今回の場合、優良顧客を維持することがCSFであるならば、KPIには「優良顧客の比率」や「優良顧客の離脱率」などが設定されます。RFM分析を行うことで、顧客をランク付けできるため、こうしたKPIを数値として算出することが可能になります。
RFM分析とは何か
RFM分析は、以下の3つの指標を用いて顧客をグループ分けする手法です。
- Recency(最新購入日):最後に購入してからどれくらいの期間が経ったか。直近で購入した顧客ほど再び購入する可能性が高い。
- Frequency(購入頻度):どれくらいの頻度で来店・購入しているか。頻度が高いほどファンである可能性が高い。
- Monetary(購入金額):どれくらいの金額を支払ったか。購入金額が高いほど収益に貢献している。

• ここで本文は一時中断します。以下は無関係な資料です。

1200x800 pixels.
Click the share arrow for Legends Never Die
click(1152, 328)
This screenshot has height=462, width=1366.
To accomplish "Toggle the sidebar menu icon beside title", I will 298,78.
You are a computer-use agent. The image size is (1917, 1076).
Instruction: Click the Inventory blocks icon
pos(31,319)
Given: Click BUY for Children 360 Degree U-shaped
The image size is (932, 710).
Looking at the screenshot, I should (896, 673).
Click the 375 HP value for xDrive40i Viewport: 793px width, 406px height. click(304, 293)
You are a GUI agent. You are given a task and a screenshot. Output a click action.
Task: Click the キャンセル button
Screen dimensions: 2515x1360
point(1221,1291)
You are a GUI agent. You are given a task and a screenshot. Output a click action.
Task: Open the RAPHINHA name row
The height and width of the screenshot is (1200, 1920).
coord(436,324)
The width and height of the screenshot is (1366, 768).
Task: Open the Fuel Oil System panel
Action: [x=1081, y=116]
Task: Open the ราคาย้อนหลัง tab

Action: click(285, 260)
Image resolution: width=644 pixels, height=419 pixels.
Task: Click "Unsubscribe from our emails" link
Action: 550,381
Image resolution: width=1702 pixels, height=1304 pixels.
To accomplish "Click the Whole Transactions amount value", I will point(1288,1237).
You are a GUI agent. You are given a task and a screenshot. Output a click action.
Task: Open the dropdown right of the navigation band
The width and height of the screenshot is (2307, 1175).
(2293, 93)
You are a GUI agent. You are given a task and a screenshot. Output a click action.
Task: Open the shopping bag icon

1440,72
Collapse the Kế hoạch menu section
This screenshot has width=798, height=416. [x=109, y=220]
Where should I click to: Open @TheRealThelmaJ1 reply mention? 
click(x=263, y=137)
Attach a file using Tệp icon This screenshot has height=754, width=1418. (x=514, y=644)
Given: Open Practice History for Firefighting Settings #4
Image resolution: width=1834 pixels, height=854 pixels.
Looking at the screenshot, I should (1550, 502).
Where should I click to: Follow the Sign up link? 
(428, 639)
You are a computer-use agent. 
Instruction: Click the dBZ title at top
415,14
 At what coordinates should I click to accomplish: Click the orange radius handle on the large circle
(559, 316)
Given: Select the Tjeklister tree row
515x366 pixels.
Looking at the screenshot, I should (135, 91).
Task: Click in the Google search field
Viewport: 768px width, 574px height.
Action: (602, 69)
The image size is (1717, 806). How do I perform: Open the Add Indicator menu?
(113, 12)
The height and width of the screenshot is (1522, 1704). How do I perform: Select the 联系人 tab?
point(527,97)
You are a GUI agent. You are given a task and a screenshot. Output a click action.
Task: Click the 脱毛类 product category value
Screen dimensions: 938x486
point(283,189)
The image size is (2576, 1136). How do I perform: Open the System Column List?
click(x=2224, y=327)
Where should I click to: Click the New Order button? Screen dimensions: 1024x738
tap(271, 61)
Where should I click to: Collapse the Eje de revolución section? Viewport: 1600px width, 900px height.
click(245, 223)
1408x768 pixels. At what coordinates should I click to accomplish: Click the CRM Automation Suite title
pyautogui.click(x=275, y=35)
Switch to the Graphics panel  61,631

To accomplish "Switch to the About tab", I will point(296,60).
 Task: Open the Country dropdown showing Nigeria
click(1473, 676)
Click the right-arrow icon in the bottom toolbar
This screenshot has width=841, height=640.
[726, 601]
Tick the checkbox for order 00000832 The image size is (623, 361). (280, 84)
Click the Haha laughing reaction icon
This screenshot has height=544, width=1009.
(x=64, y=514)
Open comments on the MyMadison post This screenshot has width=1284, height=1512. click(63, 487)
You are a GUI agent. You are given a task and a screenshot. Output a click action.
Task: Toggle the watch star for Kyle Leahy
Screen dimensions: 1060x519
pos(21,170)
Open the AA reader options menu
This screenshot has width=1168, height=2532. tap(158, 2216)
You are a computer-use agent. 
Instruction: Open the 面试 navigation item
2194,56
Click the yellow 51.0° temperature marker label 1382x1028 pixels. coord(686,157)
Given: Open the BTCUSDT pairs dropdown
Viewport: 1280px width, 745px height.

これらの指標を分析することで、企業は「今まさに離脱しそうな優良顧客」や「将来優良顧客になりそうな成長株」を特定できます。これにより、全顧客に対して画一的な宣伝を送るのではなく、グループごとに最適なキャンペーン(クーポン配信や特典提供など)を行う「セグメントマーケティング」が可能になります。
他の選択肢が誤りである理由
- イのデモグラフィック分析は、人口統計学的属性(年齢、性別、居住地など)に基づく分析です。これは新規顧客のターゲット層を探るには有効ですが、特定の顧客が「優良か否か」を判断する指標ではありません。
- ウのPOS分析は、販売時点情報管理システムを活用して「どの商品がいつ売れたか」を把握するものです。商品ごとの売れ筋を特定するのには役立ちますが、顧客一人ひとりのロイヤリティを評価する手法ではありません。
- エのABC分析は、売上高や在庫額などの累積構成比によって、項目をA・B・Cのグループに分ける手法です。商品の売れ筋管理には非常に有用ですが、これも顧客の行動履歴を分析するものではありません。
ITパスポート試験において、これらの分析手法は「目的」と「手段」を混同させないことが重要です。「何を知るために、どのデータを見るのか」という視点を持つようにしましょう。